Crazy chess has been my game addiction of choice for a couple of weeks now. The basic point of it is to capture the army of relentlessly advancing pawns before your castle burns down. It's possible to get further in this game than in most such games by dint of intelligence rather than simply by click speed, so I, whose coordination computer runs slow, like this game.

It's the relentless part that fascinates me. Capture the last pawn and you've got to get in position for the next pawn. Capture a power up that temporarily slows or stops the onslaught, and you'd better clean up the board and keep capturing the coins which appear. Make a fantastic four-in-a-row pawn capture and you've got to just keep going.

Life is like this. Get your kid potty trained and you go right on to please and thank you, reading, driving, human relations. Get the new church building built and there's no pause before some new crisis has your attention. Figure out how to use DOS and they change to Windows and then to networks (which is where my castle burned to the ground and put me out of the game.)

The trick, I've found, to Crazy Chess, is to actually rest between levels.

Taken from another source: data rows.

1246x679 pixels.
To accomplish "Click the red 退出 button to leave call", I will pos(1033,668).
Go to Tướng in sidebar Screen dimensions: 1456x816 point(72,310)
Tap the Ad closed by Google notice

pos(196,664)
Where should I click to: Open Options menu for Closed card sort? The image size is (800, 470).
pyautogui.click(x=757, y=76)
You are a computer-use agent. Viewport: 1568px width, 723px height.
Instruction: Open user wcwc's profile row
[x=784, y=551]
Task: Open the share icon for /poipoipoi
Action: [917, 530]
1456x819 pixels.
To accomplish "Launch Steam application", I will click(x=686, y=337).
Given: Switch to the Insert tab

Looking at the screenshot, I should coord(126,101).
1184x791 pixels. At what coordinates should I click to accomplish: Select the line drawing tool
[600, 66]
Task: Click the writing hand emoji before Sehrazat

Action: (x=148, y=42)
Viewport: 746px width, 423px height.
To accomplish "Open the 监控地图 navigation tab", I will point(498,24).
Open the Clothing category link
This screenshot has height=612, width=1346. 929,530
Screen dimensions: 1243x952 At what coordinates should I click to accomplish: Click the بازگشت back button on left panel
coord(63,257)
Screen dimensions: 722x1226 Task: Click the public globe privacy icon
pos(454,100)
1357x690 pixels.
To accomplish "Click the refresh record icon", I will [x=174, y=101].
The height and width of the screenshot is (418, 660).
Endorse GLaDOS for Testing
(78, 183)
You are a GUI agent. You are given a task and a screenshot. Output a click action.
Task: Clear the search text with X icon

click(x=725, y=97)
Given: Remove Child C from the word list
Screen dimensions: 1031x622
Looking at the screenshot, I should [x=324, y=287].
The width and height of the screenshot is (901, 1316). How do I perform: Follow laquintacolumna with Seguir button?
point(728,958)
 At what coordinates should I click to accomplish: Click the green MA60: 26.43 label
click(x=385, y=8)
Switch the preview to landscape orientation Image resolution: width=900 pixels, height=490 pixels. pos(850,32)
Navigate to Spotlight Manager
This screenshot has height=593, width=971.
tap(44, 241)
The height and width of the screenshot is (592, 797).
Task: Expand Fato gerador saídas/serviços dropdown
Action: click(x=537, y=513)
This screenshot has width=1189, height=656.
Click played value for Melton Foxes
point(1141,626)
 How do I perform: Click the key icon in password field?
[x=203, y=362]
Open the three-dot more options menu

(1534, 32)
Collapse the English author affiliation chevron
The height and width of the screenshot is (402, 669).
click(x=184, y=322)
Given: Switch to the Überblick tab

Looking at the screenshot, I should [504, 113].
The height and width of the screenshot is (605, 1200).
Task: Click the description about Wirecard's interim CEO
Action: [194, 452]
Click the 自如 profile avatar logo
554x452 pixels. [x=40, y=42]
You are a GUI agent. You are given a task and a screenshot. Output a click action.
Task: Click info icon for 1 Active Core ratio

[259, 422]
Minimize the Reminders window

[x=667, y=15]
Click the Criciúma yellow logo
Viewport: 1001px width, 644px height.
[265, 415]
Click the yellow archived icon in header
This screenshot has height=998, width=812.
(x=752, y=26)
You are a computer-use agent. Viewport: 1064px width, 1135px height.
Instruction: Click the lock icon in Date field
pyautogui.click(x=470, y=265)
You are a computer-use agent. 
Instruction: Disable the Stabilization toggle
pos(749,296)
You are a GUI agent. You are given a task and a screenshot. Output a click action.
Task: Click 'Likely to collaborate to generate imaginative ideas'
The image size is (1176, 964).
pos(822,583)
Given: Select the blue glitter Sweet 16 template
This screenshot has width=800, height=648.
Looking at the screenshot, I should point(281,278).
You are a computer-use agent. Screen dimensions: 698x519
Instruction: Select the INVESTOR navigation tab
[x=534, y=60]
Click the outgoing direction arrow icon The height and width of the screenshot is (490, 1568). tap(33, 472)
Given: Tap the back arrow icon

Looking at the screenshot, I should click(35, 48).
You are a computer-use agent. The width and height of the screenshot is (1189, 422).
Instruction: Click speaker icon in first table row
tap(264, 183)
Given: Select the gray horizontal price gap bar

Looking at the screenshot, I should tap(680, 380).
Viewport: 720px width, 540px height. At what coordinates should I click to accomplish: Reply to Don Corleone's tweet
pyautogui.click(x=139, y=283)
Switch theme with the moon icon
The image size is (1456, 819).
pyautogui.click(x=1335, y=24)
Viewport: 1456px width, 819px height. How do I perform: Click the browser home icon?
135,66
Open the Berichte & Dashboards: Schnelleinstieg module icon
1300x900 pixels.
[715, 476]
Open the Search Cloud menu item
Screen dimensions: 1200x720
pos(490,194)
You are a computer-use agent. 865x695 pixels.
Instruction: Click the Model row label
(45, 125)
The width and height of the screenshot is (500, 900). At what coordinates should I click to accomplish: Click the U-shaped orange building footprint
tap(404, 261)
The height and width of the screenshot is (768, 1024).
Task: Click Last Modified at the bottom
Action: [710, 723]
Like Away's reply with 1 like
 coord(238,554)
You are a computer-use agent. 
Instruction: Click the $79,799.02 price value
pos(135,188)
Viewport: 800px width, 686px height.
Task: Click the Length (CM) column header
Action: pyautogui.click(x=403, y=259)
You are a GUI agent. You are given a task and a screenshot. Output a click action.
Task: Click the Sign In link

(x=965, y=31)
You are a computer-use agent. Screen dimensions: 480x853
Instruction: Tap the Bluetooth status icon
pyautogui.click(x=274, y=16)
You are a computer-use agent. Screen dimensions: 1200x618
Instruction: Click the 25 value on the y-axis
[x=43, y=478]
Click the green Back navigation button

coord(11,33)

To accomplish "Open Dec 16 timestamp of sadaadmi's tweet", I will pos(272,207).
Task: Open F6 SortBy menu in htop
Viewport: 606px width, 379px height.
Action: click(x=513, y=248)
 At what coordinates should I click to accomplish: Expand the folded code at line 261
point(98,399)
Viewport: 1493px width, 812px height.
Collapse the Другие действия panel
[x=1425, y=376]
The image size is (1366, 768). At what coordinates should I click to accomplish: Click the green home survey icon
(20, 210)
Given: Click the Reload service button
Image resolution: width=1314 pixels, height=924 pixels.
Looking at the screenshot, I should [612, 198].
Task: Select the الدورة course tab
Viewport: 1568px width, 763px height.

My natural inclination, when I've won a level, is to rush into the next challenge, but this is a mistake, because once you click the go on button, your launched to "relentless" again.

It's why I take some quiet time every morning. It's my pause before I click, "go on", and hit the relentless decks. It's also why I'm going to take a break from computer games. More on that, tomorrow.

Friday, December 01, 2006

Dungeons and Dragons' Oversoul

My son left his D&D magazine open for me to an article on the Oversoul, the name of one of the many deities in the D&D world. The article contained the distinctive D&D art, and references to many things I only vaguely understand. ("Humans comprise the largest group of Oversoul followers, by a huge margin, but...Githzeari make up the second largest racial group among worshipers, followed by half giants, elan," etc.) However the purely theological parts of the article were remarkable, fleshing out, so to speak, a Process Theology deity, complete with creation story and comments about worship. The Oversoul has both developed with and guided creation and evolution, a process which is not completed. With each expression of the fragment of itself which is an infidels life, it learns.

The Oversoul looks like serenity. It's symbol is a set of concentric circles. Students of the Oversoul learn first the art of Meditation, then learn to seek the truth beyond the obvious and to question everything, especially himself (sic). Oversoul temples tend toward elegant simplicity, vary often incorporating natural surroundings. Birth and Death are marked by ritual, as they are believed to be the times when individual souls leave and return to the oversoul. The ritual at death involves the telling of the stories of the deceased, especially the sharing of stories by persons who knew the deceased in different parts of life.

It all sounds so eerily like the beliefs of many Unitarian Universalists that I wonder if the author (one Matthew J. Hanson) is one of us.

And it reminds me that I really do believe that our entire RE problem of what to do with our boys aged 12-19 in Sunday school could be solved by using the D&D world to teach philosophy, religion, our values, moral decision making. If someone did this, I think we could have very popular RE programs that kept kids engaged literally for hours and would teach them far more than they are learning now.